Il faut avouer aussi que les caractères originaux des peuples, s’effaçant de jour en jour, deviennent en même raison plus difficiles à saisir. À mesure que les races se mêlent, et que les peuples se confondent, on voit peu à peu disparaître ces différences nationales qui frappaient jadis au premier coup d’œil. Autrefois chaque nation restait plus renfermée en elle-même ; il y avait moins de communications, moins de voyages, moins d’intérêts communs ou contraires, moins de liaisons politiques et civiles de peuple à peuple, point tant de ces tracasseries royales appelées négociations, point d’ambassadeurs ordinaires ou résidant continuellement ; les grandes navigations étaient rares ; il y avait peu de commerce éloigné ; et le peu qu’il y en avait était fait ou par le prince même, qui s’y servait d’étrangers, ou par des gens méprisés, qui ne donnaient le ton à personne et ne rapprochaient point les nations. Il y a cent fois plus de liaisons maintenant entre l’Europe et l’Asie qu’il n’y en avait jadis entre la Gaule et l’Espagne : l’Europe seule était plus éparse que la terre entière ne l’est aujourd’hui.

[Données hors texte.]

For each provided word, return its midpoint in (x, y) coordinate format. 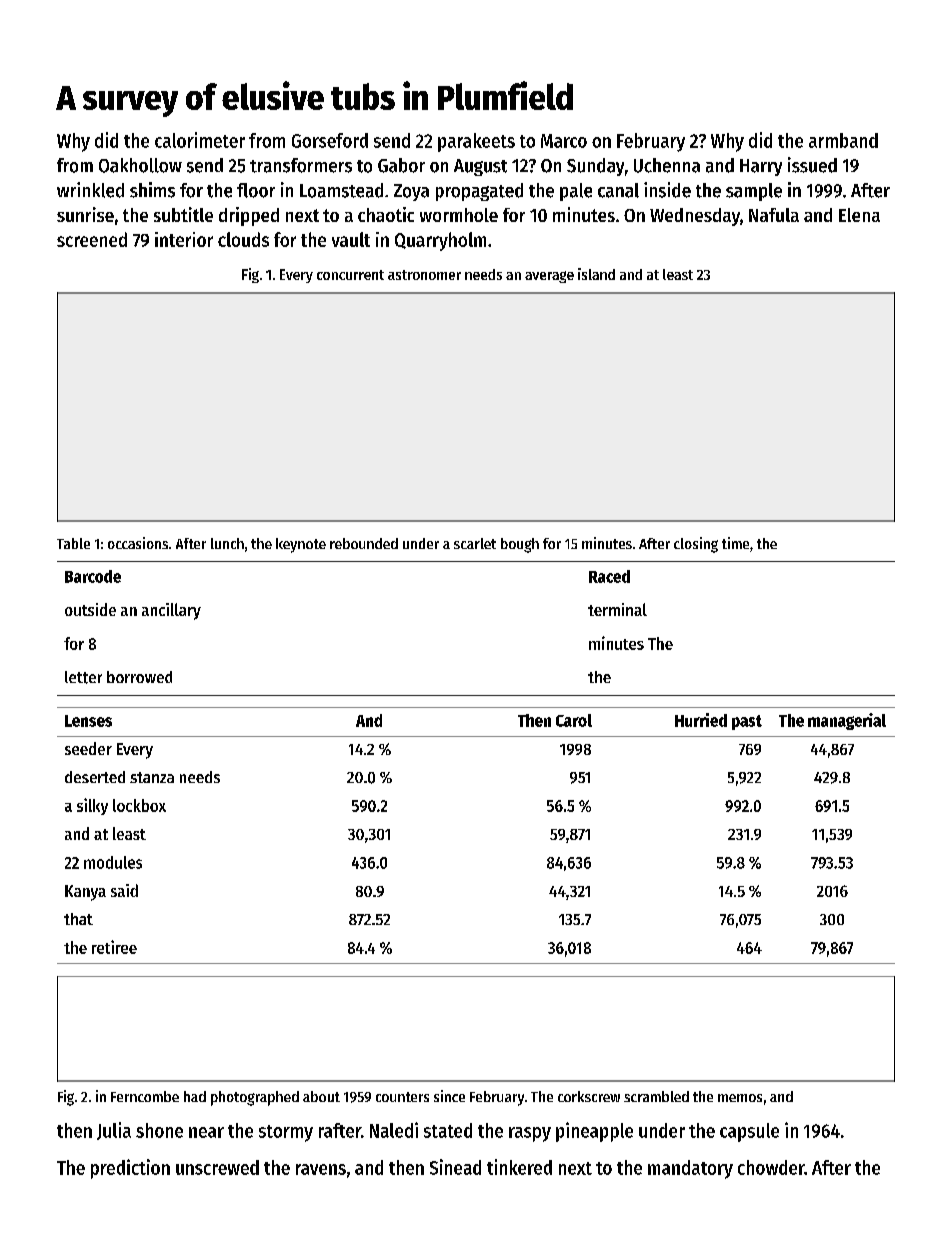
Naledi (394, 1130)
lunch (227, 543)
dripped (249, 216)
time (735, 543)
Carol (574, 720)
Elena (859, 215)
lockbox (139, 805)
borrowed (139, 677)
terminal (617, 609)
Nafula (774, 215)
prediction (130, 1169)
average (549, 277)
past (747, 722)
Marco (564, 141)
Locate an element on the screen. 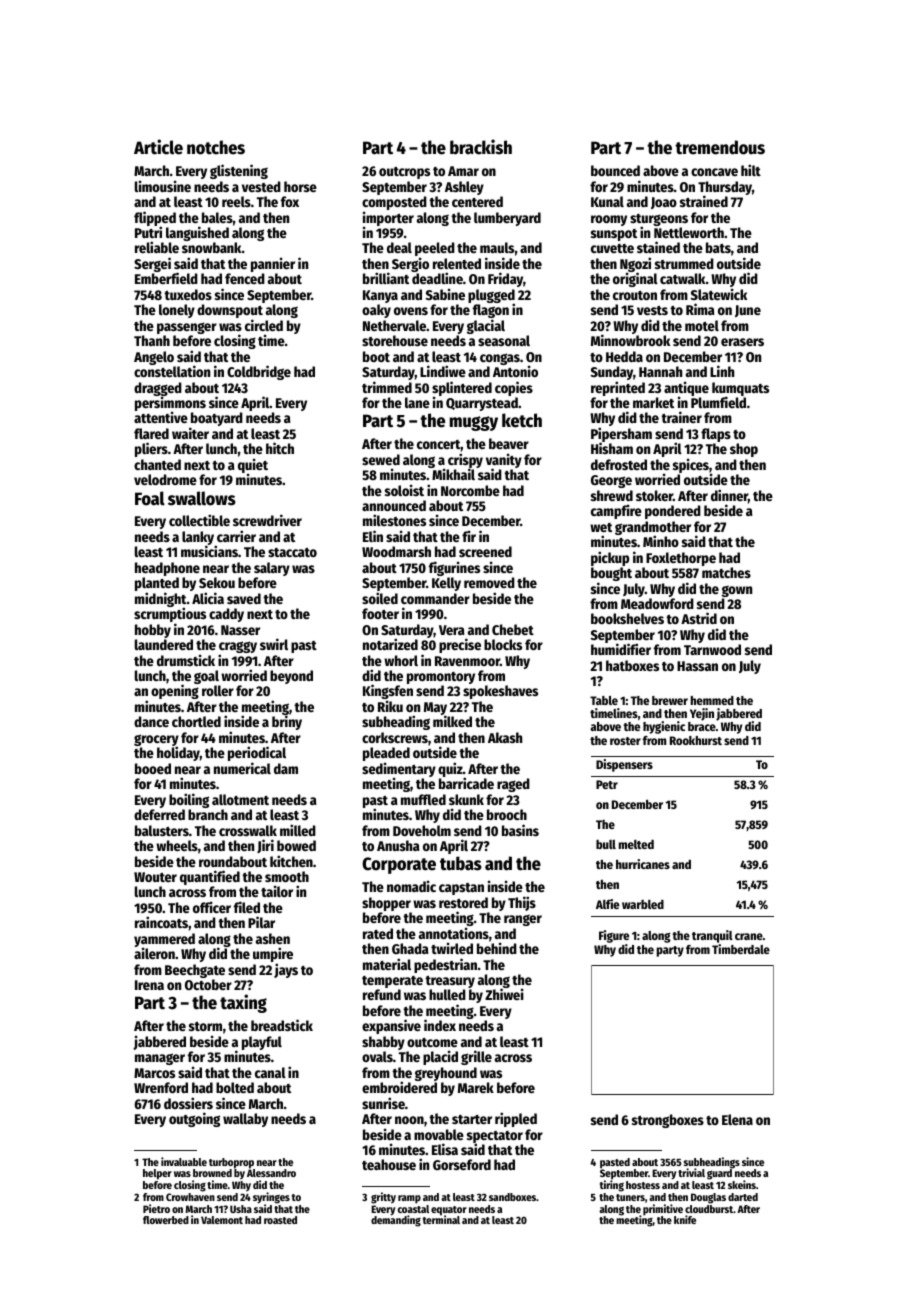 The width and height of the screenshot is (908, 1316). mauls is located at coordinates (497, 247).
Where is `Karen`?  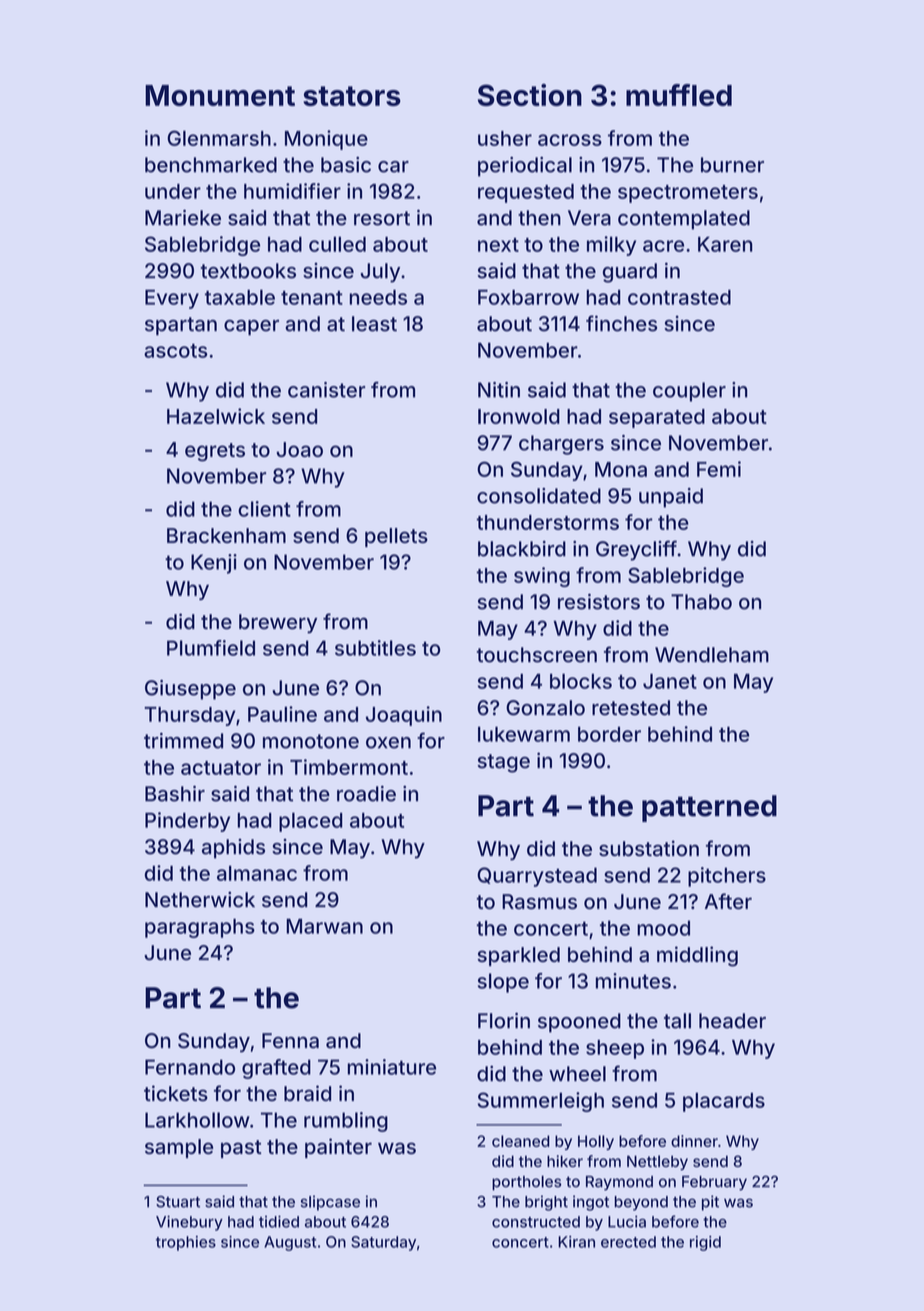
Karen is located at coordinates (725, 244).
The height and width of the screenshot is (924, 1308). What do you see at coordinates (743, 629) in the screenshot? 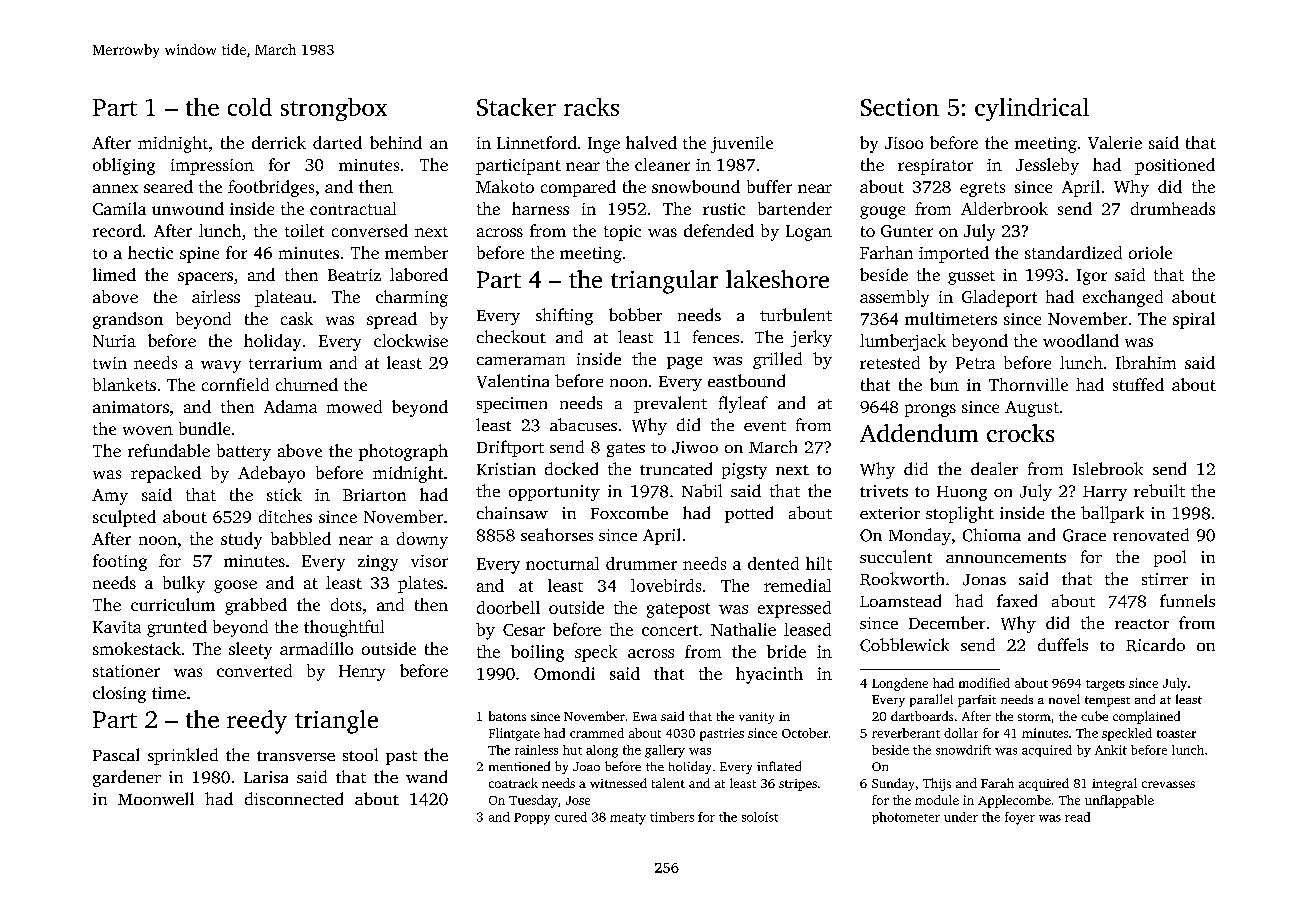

Ajoutez à cela que les anciens peuples, se regardant la plupart comme autochtones ou originaires de leur propre pays, l’occupaient depuis assez longtemps pour avoir perdu la mémoire des siècles reculés où leurs ancêtres s’y étaient établis, et pour avoir laissé le temps au climat de faire sur eux des impressions durables : au lieu que, parmi nous, après les invasions des Romains, les récentes émigrations des barbares ont tout mêlé, tout confondu. Les Français d’aujourd’hui ne sont plus ces grands corps blonds et blancs d’autrefois ; les Grecs ne sont plus ces beaux hommes faits pour servir de modèles à l’art ; la figure des Romains eux-mêmes a changé de caractère, ainsi que leur naturel ; les Persans, originaires de Tartarie, perdent chaque jour de leur laideur primitive par le mélange du sang circassien ; les Européens ne sont plus Gaulois, Germains, Ibériens, Allobroges ; ils ne sont tous que des Scythes diversement dégénérés quant à la figure, et encore plus quant aux mœurs.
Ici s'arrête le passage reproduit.